Background
In late 2023, the New York Times sued OpenAI and Microsoft alleging that the companies had ingested millions of NYT articles to train GPT-class large language models, that the resulting models can be prompted to regurgitate substantial portions of NYT articles verbatim, and that ChatGPT and Microsoft’s Bing/Copilot products competed directly with the Times’s business by substituting for visits to nytimes.com. Sister complaints from Daily News and the Center for Investigative Reporting (CIR) made parallel allegations and were consolidated for pretrial purposes.
The defendants moved to dismiss most of the claims. They argued, among other things, that training on copyrighted material is a quintessentially transformative fair use; that contributory liability fails because GPT has substantial noninfringing uses under Sony; that the DMCA § 1202(b) claims required removal of complete copyright management information rather than excerpts; that hot-news misappropriation is preempted by the Copyright Act; and that the trademark dilution claims failed because no commercial use of the Times’s marks was plausibly alleged.
The Court’s Holding
Judge Stein largely denied the motion to dismiss.

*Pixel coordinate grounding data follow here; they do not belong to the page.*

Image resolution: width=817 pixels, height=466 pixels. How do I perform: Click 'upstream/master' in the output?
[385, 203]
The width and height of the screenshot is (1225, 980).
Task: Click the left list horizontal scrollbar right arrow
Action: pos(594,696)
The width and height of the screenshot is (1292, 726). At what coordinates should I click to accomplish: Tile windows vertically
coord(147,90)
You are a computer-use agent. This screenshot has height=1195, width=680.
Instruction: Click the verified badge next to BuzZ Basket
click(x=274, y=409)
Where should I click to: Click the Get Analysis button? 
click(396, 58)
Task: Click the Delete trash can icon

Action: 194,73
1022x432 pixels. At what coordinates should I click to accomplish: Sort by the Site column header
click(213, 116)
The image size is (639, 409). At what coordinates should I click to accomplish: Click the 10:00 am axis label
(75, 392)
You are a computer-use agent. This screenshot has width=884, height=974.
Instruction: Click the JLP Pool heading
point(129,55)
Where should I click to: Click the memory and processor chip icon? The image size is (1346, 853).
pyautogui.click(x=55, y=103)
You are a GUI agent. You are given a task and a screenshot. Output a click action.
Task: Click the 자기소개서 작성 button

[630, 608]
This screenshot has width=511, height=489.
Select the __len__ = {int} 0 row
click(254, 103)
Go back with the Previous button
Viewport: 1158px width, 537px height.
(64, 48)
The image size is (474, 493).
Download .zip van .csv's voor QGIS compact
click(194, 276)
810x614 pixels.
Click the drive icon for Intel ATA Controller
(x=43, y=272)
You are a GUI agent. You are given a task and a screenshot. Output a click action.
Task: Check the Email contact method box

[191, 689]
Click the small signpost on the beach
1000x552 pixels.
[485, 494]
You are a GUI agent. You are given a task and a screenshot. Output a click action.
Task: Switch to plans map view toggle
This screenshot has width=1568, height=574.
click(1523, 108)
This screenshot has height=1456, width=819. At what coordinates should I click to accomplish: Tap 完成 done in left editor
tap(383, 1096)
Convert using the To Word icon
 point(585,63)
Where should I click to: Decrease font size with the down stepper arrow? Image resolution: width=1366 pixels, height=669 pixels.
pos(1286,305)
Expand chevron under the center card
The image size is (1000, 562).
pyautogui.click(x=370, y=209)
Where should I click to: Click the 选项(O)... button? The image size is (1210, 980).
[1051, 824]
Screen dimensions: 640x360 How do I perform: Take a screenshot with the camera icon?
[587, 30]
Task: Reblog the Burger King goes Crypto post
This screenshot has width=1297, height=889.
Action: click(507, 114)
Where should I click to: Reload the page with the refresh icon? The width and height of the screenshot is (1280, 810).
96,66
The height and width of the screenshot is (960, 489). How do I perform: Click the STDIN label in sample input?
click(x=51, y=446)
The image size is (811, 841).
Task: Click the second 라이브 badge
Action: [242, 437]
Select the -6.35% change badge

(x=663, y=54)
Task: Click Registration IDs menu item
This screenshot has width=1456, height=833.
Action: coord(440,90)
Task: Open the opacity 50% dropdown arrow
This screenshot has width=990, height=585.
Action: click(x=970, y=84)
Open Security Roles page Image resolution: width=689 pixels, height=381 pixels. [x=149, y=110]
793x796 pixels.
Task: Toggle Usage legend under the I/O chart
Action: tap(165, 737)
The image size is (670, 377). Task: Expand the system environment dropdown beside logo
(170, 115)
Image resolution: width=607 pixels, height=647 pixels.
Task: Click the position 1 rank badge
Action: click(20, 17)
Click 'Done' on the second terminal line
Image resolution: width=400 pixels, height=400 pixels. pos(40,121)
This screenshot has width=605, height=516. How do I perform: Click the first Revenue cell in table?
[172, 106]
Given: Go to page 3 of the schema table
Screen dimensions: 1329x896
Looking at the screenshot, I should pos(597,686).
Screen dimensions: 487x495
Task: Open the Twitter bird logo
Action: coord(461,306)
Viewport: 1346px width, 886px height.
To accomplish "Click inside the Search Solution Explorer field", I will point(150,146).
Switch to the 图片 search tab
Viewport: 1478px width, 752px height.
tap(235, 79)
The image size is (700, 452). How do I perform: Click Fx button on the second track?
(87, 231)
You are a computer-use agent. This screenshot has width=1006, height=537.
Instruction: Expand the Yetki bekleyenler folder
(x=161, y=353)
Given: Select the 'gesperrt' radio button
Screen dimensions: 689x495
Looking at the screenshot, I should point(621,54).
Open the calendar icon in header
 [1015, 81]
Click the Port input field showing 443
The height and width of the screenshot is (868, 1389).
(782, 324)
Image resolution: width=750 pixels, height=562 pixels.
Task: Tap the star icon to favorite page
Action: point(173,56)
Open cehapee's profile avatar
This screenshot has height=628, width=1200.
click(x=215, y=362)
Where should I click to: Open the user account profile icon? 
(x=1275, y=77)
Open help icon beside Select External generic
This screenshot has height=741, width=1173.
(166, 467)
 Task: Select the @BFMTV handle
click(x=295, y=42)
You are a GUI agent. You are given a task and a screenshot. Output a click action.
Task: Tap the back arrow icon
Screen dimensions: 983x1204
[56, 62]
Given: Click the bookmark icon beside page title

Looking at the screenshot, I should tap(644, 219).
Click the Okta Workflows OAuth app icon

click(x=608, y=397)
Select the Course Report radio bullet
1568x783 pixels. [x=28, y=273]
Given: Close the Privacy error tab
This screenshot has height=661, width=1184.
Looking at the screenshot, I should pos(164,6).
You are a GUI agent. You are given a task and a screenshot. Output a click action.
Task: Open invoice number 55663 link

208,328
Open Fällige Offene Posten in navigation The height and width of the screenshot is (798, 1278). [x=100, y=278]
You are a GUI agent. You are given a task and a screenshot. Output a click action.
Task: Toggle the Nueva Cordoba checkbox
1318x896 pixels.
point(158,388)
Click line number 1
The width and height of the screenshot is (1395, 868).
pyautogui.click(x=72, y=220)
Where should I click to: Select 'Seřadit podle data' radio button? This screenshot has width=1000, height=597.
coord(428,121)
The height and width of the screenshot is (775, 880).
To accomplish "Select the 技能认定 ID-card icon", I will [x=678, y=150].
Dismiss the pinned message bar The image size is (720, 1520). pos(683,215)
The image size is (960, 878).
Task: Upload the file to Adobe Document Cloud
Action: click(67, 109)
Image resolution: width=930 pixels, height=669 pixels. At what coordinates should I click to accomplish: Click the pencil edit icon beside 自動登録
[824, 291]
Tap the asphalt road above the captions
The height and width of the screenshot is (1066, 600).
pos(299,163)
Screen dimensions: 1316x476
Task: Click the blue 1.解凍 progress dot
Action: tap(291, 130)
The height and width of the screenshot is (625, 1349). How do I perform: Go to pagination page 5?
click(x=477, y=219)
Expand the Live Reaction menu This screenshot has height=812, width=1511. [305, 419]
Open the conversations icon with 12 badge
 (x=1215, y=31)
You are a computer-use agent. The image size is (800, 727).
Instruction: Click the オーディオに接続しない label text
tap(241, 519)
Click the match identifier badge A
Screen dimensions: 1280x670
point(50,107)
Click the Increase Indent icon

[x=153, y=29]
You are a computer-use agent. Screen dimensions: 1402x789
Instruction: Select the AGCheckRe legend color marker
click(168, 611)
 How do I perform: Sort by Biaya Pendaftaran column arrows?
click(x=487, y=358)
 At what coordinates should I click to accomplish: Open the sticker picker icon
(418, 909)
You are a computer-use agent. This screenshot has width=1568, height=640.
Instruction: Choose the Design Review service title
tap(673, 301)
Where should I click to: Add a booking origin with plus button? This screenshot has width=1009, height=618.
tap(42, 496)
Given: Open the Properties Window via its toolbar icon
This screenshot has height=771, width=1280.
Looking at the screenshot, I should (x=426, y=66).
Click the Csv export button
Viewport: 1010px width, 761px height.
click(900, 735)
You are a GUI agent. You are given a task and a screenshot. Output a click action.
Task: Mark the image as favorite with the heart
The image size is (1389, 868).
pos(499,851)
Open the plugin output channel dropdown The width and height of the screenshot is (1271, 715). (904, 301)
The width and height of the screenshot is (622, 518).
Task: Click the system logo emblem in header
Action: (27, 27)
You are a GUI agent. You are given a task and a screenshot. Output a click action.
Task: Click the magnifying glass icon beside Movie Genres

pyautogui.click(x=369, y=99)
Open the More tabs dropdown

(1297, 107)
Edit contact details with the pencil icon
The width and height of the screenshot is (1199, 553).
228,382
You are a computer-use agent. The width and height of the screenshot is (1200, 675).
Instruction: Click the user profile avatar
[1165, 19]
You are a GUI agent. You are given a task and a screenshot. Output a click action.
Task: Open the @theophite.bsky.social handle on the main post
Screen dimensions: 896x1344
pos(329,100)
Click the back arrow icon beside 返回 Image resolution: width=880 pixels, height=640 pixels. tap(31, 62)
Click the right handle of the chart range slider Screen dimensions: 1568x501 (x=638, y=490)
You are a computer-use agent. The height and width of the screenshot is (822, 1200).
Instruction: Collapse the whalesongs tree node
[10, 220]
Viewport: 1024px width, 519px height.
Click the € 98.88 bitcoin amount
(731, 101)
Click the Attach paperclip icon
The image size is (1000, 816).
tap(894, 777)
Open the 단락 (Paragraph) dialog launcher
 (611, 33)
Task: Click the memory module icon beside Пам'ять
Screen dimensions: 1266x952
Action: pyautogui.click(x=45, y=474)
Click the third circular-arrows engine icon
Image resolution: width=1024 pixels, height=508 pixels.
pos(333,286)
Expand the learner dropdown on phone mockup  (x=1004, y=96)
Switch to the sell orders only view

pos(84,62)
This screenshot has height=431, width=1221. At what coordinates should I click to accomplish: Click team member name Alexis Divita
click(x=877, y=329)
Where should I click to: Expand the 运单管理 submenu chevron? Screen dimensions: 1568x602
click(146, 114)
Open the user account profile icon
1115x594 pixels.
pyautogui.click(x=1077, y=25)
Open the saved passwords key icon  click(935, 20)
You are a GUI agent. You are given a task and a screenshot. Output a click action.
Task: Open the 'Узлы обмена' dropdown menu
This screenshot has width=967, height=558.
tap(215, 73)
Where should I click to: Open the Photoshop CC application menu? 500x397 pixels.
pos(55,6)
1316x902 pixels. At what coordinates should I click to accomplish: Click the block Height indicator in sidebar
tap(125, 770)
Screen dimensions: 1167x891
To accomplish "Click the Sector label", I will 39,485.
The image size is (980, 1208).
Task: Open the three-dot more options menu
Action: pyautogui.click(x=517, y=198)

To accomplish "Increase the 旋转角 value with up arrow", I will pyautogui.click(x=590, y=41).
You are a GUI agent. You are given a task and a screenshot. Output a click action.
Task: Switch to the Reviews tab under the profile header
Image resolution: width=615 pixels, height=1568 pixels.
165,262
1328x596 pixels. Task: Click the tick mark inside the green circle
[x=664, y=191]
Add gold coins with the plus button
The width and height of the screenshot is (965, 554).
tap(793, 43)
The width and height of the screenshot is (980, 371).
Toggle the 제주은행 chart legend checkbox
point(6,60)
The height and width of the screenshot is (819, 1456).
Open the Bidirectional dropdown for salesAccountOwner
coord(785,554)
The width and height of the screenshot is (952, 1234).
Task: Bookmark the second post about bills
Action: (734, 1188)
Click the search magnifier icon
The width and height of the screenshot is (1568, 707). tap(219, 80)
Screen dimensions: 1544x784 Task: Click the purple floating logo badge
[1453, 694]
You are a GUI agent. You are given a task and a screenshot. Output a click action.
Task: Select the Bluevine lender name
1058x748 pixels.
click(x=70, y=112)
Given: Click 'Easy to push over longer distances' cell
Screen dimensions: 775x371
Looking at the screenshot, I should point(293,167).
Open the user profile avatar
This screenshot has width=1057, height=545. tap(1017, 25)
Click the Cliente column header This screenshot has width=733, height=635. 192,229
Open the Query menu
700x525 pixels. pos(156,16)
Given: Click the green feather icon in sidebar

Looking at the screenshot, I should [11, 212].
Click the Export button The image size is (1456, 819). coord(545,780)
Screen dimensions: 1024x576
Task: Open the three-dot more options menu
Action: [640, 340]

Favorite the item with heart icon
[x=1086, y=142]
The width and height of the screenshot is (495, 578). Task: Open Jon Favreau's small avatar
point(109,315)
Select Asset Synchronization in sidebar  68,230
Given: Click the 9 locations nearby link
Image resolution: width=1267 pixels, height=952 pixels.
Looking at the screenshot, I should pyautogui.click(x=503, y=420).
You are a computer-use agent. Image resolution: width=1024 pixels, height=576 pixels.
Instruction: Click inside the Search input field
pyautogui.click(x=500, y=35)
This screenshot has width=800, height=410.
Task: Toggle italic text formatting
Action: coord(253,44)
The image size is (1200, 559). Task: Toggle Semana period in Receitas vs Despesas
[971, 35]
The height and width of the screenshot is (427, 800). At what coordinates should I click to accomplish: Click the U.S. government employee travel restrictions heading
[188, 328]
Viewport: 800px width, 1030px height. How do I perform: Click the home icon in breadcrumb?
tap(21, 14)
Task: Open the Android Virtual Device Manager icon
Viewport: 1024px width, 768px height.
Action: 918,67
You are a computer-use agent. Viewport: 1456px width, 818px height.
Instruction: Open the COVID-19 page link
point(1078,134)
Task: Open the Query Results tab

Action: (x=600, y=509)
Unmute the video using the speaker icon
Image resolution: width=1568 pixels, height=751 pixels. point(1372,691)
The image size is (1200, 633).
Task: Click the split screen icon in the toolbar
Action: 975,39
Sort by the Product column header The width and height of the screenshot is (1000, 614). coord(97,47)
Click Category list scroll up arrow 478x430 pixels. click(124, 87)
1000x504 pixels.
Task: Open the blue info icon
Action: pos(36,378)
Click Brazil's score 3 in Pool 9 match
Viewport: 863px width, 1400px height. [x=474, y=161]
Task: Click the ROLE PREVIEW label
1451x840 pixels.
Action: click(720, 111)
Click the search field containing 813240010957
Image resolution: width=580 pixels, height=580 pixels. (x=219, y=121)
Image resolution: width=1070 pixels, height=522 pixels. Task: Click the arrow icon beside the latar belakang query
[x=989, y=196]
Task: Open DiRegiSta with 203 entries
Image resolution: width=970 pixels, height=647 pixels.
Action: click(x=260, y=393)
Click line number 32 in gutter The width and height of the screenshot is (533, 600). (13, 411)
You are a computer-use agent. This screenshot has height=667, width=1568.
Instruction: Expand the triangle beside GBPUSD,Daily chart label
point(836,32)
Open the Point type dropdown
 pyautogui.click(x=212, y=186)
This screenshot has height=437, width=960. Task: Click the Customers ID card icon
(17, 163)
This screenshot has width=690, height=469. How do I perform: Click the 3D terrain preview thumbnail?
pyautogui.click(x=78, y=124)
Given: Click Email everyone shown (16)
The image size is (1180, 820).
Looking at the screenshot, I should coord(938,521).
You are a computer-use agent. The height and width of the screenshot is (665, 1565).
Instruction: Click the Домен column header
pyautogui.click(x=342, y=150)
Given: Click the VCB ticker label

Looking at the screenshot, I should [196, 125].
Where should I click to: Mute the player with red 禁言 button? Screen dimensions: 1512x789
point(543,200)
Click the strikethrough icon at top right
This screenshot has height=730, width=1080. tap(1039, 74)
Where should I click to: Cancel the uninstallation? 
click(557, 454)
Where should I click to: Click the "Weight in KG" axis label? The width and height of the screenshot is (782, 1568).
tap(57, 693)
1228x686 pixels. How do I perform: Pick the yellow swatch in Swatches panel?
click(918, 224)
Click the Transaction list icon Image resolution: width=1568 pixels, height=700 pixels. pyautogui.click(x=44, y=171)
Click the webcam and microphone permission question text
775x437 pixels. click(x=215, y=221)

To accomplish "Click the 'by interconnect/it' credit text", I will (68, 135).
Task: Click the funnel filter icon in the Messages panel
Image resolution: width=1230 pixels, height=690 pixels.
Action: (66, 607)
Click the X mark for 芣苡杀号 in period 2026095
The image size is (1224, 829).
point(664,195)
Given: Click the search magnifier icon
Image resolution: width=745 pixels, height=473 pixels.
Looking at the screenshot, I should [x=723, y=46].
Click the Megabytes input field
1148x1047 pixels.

The court held the following claims state plausible causes of action and may proceed to discovery: (1) direct copyright infringement against OpenAI based on alleged regurgitation outputs and on training; (2) contributory copyright infringement — the Sony “substantial noninfringing uses” defense was deemed premature at the pleadings stage and must await a developed factual record; (3) DMCA § 1202(b)(1) claims by the Daily News and CIR plaintiffs against OpenAI based on allegations that copyright management information was knowingly stripped from training inputs; and (4) federal trademark dilution claims based on the alleged commercial use of the Times’s name and trademarks in connection with chatbot output.
The court dismissed several theories. Most DMCA § 1202(b)(3) claims (which require removal or alteration of CMI in copies that are then distributed) were dismissed because the alleged outputs were partial excerpts rather than full reproductions. Hot-news misappropriation was dismissed as preempted by the Copyright Act. DMCA claims against Microsoft were dismissed because Microsoft’s role in training was less direct than OpenAI’s.
An important conceptual move from the opinion: Judge Stein distinguished between “regurgitations” — verbatim or near-verbatim reproduction of NYT text in chatbot output — and “abridgements,” or summaries that convey the gist without copying expressive language. Regurgitations are potentially infringing; abridgements may not be. That distinction will likely structure how the parties (and other AI cases) frame their proof at summary judgment.
Key Takeaways
- Fair use is not resolved at the pleadings stage. Defendants who hoped to win the AI-training cases on a Rule 12 motion under Authors Guild v. Google or Sega v. Accolade will not get that easy ruling.
- The contributory-infringement claim survives, which means OpenAI cannot simply blame end users for any infringing outputs. The case will probe what OpenAI knew and what it did to mitigate regurgitation risks.
- DMCA § 1202(b)(1) is a live front: stripping author bylines, copyright notices, or RSS metadata from training inputs may itself be actionable, separate from the underlying copyright claim, and carries statutory damages.
- Federal dilution claims survived, signaling that publisher names and marks may have meaningful trademark protection in the AI-output context — an area where almost no caselaw existed before.
- The regurgitation-vs-abridgement frame will probably structure the proof phase: plaintiffs will document verbatim outputs, defendants will emphasize abridgements and the role of guardrails.
Why It Matters
NYT v. Microsoft is the marquee AI-copyright case. The defendants’ loss on the motion to dismiss means the case will proceed through full discovery into OpenAI’s training corpus, deduplication and filtering practices, model behavior, and Microsoft’s contracting and product-integration relationships. The Times will be able to subpoena training data, model checkpoints, alignment instructions, and internal communications about regurgitation risk. That discovery will likely shape the disposition of every other AI-copyright case in the country.
The trademark-dilution survival is also notable. Until now, AI-output litigation has been almost entirely a copyright fight. After this ruling, every publisher whose name or marks appear in chatbot output has a plausible federal trademark cause of action to consider, with statutory damages and attorneys’ fees in play. That broadens the available leverage in licensing negotiations between publishers and AI labs significantly.